The map shows the Thames and a 300 metre square block of buildings taken from the OS Open Data release. I’ve randomised the building heights rather than joining with the Lidar data for now, but it gives an impression of the level of data that can be represented using WebGL. Both of these datasets originated as shapefiles in OSGB36, which I reprojected into Cartesian ECEF coordinates. A certain amount of geometry conditioning is necessary to remove degenerates and tidy up holes in polygons before the geometry is correct for three.js to handle. I used a workflow of Java and Geotools to reproject and save a Collada file, which I then loaded into 3DS Max to clean and texture before exporting the final version which you see on the web page. I also experimented with GeoJSON, but Collada worked much better for the 3D nature of the data.

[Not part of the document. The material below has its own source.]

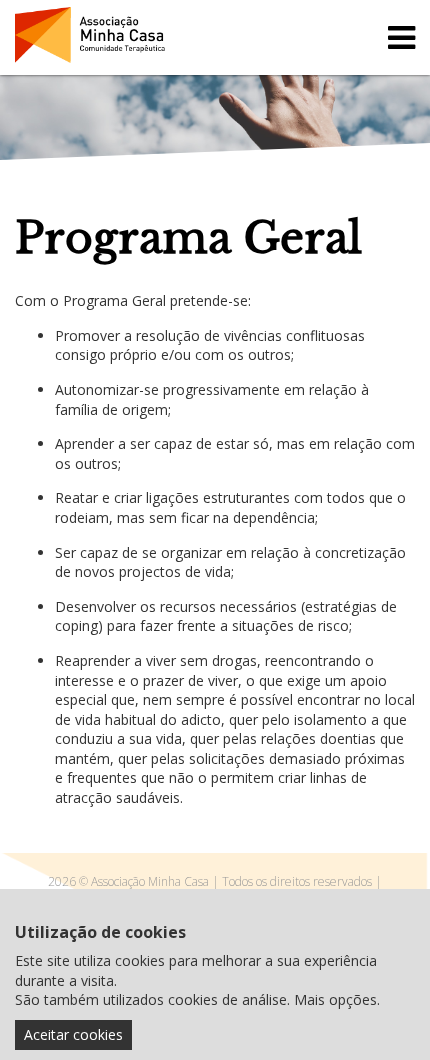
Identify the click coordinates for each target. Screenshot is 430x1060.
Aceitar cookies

The coloured lines of the tube network are another Collada file, built from a network graph with straight lines between stations. This is actually 3D, using the station platform heights that TfL released, but as there is only a 100 metre variation across the whole tube network the heights aren’t really visible at this resolution. In order to make the trains move, I have a web service that returns a CSV file containing tube locations, direction of motion and time to next station. This is the point where I have to admit that the locations aren’t true real time, as I can only get position updates from the Trackernet API every 3 minutes. This means that there needs to be Javascript code on the page to query the latest position update and continue moving the trains towards their next stations according to their expected arrival times until the next data update is available. This requires something similar to an agent based model to animate the tube agents using the latest data and a network graph structure describing the tube network. The network file is in JSON format with runlinks in minutes between adjacent stations, taken from the official TfL TransXChange data. Without this it wouldn’t be possible to move the tubes along the track at the right speed in the right direction.

That’s the situation for 700 tube trains, but 10,000 buses is a completely different matter. Tests with the Countdown data show that the frame rate drops significantly with 10,000 agents, so level of detail looks like the key here. Also, one potentially interesting twist is that TfL’s Countdown system for buses has a message passing structure, so is potentially closer to true real time than the tubes.

Finally, it really needs a better rendering system as it could look visually so much better, but what you see is the limit of my artistic talent.